**Stored data:**
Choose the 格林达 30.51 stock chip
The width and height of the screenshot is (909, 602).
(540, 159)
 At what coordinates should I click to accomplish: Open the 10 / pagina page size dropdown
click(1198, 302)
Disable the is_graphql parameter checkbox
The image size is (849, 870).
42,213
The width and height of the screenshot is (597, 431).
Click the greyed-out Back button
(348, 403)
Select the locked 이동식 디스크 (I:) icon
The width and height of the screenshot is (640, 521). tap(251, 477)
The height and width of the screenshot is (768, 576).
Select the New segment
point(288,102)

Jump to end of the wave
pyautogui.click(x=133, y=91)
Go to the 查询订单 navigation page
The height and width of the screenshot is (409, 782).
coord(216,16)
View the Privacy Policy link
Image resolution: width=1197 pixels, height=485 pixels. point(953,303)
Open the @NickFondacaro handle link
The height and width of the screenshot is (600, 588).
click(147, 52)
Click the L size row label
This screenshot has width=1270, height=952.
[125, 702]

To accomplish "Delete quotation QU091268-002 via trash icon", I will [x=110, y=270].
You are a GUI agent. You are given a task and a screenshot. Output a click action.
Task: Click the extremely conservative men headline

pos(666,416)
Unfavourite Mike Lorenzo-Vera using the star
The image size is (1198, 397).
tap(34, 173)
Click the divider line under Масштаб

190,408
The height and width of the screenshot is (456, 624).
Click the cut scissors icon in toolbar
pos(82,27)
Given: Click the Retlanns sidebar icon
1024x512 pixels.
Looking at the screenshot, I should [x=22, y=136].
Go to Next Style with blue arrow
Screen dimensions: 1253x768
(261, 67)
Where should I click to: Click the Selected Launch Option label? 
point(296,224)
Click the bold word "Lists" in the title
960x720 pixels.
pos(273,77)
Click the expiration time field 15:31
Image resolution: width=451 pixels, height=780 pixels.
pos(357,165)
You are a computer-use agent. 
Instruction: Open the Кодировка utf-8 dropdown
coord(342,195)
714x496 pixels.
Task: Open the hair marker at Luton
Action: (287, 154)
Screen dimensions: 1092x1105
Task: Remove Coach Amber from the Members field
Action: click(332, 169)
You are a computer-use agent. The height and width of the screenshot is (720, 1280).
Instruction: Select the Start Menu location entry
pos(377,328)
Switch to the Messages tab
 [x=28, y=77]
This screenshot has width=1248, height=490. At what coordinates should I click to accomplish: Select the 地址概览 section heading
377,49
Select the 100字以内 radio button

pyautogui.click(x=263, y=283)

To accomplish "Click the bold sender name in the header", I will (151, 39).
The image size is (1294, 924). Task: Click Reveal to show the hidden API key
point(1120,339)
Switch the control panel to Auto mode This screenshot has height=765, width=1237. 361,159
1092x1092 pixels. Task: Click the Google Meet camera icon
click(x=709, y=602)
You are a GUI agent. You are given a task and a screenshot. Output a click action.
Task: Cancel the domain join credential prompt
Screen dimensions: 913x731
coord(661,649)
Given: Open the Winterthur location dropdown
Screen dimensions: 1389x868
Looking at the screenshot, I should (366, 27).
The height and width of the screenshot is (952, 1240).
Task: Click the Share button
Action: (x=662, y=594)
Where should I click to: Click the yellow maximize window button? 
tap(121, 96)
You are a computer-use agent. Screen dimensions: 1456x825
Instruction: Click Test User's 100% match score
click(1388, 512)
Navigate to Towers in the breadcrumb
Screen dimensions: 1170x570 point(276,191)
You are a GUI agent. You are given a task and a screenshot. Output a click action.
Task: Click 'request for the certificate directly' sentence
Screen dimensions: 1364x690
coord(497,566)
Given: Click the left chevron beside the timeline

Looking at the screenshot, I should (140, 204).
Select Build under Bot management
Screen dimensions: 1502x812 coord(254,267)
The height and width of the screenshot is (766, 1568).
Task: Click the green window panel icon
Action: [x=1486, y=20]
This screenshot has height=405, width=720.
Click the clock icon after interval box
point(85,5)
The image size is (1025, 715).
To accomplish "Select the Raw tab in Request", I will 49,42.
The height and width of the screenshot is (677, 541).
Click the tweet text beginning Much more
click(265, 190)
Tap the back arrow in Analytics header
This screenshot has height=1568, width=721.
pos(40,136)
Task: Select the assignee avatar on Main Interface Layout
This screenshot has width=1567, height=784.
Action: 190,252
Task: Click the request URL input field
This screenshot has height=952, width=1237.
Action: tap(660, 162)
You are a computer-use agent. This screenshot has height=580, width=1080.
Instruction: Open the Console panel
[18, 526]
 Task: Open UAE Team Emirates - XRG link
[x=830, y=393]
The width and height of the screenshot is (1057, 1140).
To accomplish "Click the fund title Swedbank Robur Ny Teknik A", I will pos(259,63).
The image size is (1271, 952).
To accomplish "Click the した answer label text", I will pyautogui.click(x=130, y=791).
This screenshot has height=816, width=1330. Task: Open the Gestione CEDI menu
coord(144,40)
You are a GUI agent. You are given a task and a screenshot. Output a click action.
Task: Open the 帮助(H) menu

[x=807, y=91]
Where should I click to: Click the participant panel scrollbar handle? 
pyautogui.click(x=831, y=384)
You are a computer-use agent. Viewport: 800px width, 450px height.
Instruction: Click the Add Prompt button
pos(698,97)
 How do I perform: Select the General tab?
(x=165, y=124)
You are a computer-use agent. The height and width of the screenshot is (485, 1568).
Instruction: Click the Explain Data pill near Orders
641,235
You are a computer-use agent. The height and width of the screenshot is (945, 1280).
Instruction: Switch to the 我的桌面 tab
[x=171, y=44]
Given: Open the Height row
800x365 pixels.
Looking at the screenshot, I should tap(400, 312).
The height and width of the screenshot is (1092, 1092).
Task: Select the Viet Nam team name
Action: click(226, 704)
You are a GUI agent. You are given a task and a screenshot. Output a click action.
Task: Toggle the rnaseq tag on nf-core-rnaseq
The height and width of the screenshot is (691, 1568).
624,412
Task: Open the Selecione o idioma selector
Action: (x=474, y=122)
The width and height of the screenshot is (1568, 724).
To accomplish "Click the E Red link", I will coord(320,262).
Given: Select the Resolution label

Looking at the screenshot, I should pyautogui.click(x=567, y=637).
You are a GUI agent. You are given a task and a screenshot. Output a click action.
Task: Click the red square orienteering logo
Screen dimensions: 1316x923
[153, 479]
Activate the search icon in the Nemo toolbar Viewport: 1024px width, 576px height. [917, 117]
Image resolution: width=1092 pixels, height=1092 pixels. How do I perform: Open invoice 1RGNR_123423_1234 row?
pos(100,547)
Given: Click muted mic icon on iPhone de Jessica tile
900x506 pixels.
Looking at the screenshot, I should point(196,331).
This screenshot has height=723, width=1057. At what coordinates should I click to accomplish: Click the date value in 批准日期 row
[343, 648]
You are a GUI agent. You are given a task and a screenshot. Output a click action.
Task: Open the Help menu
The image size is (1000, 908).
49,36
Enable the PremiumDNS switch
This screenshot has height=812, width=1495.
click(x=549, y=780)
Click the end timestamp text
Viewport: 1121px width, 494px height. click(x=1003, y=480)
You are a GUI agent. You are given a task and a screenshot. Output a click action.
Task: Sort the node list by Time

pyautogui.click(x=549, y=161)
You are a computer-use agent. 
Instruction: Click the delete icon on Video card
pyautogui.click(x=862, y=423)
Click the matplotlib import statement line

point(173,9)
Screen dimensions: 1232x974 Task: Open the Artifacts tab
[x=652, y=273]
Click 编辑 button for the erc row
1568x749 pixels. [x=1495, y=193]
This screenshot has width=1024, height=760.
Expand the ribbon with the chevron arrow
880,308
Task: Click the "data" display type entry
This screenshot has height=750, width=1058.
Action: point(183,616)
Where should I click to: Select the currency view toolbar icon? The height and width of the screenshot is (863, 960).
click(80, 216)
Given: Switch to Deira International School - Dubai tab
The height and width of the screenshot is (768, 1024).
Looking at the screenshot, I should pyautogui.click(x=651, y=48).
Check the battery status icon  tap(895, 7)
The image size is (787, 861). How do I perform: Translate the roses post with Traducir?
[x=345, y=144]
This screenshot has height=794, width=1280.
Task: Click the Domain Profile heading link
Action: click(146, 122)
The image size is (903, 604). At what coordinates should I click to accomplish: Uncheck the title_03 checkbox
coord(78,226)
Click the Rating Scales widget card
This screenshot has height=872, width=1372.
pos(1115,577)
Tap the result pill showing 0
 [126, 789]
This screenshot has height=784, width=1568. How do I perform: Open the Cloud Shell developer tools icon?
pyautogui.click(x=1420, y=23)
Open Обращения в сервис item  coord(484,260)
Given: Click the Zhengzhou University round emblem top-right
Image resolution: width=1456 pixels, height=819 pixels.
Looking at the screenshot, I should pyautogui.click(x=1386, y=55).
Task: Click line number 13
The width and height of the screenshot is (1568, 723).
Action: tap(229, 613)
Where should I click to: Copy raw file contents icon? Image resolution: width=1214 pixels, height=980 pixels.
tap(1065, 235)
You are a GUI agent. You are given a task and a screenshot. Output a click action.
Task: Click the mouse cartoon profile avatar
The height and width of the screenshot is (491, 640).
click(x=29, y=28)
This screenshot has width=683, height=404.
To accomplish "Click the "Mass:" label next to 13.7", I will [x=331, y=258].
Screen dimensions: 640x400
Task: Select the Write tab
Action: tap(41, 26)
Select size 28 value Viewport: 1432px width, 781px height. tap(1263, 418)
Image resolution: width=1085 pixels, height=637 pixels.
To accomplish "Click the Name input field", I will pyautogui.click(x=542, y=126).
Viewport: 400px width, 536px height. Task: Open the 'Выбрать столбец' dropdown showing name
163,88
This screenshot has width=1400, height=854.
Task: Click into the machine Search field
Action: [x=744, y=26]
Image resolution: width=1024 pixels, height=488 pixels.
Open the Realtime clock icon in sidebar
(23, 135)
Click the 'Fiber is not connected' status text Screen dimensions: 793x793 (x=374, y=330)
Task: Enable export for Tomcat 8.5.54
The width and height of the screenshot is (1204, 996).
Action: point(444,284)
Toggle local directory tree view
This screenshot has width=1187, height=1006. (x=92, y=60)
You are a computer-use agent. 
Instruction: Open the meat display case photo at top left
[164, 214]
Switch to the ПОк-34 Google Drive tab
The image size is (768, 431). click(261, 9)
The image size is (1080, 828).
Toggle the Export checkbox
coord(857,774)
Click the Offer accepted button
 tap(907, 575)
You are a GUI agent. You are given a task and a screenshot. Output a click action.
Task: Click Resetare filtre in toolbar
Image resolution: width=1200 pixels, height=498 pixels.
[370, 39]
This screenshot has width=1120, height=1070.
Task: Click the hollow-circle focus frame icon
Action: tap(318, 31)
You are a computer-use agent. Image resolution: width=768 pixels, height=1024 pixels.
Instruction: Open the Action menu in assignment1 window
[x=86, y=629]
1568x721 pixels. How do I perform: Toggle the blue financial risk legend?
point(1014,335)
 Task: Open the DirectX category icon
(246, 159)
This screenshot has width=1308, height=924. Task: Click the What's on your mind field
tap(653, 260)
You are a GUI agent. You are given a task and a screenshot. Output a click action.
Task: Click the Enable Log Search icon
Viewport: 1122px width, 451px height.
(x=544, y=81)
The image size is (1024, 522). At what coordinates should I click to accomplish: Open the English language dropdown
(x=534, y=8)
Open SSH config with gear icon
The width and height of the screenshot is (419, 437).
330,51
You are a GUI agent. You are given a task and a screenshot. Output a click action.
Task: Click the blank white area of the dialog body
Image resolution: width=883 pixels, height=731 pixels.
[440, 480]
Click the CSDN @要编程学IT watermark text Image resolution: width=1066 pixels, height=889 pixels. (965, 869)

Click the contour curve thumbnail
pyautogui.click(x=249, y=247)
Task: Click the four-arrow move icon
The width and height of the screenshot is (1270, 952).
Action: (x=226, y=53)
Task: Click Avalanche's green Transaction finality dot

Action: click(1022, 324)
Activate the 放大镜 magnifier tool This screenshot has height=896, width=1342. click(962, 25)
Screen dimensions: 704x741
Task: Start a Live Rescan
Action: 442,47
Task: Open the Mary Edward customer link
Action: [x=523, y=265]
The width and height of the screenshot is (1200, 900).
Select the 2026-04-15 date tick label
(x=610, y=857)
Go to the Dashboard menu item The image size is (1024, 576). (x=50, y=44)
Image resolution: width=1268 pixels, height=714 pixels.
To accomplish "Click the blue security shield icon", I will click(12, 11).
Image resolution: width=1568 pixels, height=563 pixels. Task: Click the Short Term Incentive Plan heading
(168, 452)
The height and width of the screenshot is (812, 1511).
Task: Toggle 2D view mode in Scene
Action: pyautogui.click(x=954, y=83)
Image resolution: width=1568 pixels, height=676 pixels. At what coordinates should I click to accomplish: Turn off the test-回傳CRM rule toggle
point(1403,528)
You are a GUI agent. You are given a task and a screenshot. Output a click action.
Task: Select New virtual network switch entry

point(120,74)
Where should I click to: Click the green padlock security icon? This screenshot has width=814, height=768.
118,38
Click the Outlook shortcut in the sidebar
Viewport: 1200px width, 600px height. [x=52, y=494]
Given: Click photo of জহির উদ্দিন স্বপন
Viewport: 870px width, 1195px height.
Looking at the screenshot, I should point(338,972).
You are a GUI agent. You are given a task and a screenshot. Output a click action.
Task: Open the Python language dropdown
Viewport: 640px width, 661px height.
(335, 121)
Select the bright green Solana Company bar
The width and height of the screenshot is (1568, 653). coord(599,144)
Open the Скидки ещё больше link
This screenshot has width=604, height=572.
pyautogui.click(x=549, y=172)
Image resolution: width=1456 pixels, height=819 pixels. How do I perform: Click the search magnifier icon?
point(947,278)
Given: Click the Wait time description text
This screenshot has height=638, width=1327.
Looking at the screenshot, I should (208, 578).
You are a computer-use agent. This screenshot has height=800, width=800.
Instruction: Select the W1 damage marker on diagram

**Exercise:**
Copy the rows above word for word, beginning at the line that contains "You are a computer-use agent. Image" and stopping after the line that contains "tap(653, 260)".

**The output:**
You are a computer-use agent. Image resolution: width=768 pixels, height=1024 pixels.
Instruction: Open the Action menu in assignment1 window
[x=86, y=629]
1568x721 pixels. How do I perform: Toggle the blue financial risk legend?
point(1014,335)
 Task: Open the DirectX category icon
(246, 159)
This screenshot has width=1308, height=924. Task: Click the What's on your mind field
tap(653, 260)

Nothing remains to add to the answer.